TOKYO -- A double-barreled blast of bond buying by the Bank of Japan did little to weaken the yen on Friday, as the test of wills continues between the central bank and the investors who suspect it is readying to retreat on massive monetary easing.
Market watchers were surprised by the timing of Friday's fixed-rate purchasing operation, in which the BOJ names a yield and offers to buy an unlimited amount of Japanese government debt at that level. Since its introduction in 2016, this has been regarded as the bank's ultimate weapon for keeping the 10-year yield at its target of around zero.
But this time, the BOJ brandished it when the benchmark long-term interest rate was at 0.095% -- lower than the 0.105% that prompted the same move last July. Friday's move came "surprisingly early," said Makoto Suzuki at Okasan Securities in Tokyo.

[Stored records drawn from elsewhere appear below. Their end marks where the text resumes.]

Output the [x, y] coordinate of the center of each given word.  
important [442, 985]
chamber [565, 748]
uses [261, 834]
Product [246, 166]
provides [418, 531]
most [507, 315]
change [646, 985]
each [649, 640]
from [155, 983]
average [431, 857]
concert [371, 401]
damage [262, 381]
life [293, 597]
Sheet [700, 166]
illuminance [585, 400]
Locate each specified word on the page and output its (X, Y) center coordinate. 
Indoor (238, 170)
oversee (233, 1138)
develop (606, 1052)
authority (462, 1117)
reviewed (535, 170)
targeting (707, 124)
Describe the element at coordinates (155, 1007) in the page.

Before Friday, markets appeared to be testing how far the BOJ would allow interest rates to rise before acting. Now, the central bank appears to have drawn a line.
At the same time, the BOJ increased Friday's scheduled purchases of bonds with five to 10 years of residual maturity by 40 billion yen ($363 million) over the previous round last Monday. The 10-year yield was driven back to 0.085%, and the bond market "saw once again that it's useless to fight the BOJ," said Kazuhiko Sano at Tokai Tokyo Securities.
But the foreign exchange market proved harder to nudge. While the BOJ does not target exchange rates directly, a weaker yen is in line with a goal of stoking inflation.
The Japanese currency stood in the low 109 yen range against the dollar before the BOJ announced the fixed-rate operation, and it slipped about 0.2 yen immediately after. But the yen later pared its losses and even moved higher.
Mizuho Bank's Dai Sato reckons that short sellers had placed negative bets on the yen in anticipation of a fixed-rate operation. When the yen sold off less than expected, they unwound those positions, which drove up the currency, Sato said.
A wider gap between Japanese and U.S. interest rates should help weaken the yen against the dollar. But the upward pressure on the Japanese currency shows little signs of abating, despite widening interest rate gaps due to the rise of U.S. long-term rates to nearly 2.8%. One reason for the apparent breakdown in the correlation between the spread and exchange rates is speculation that the BOJ is preparing to start normalizing its monetary policy.
The yen gained sharply after the BOJ cut its purchases of ultralong-term Japanese government bonds on Jan. 9, a move some in the financial markets interpreted as the central bank heading for the exit from unprecedented quantitative easing.
BOJ Gov. Haruhiko Kuroda rejected that idea at a news conference following the bank's Jan. 23 policy meeting, saying "we are not at the stage for considering an exit." Then came Friday's increase in bond purchases. Yet even with the fixed-rate operation, Friday's actions by the BOJ drew only a somewhat muted response from the market.
Although several members of the BOJ's nine-member board argued that the bank needs to weigh changes to its easing policy, most do not expect it to change course any time soon. It is clear that even debating the issue would provide fodder for investors seeking to bid up the yen.
There is also the risk that rising U.S. and European interest rates will pull Japanese rates higher, bringing an unwelcome run-up in the yen. It is not easy being the BOJ leadership these days.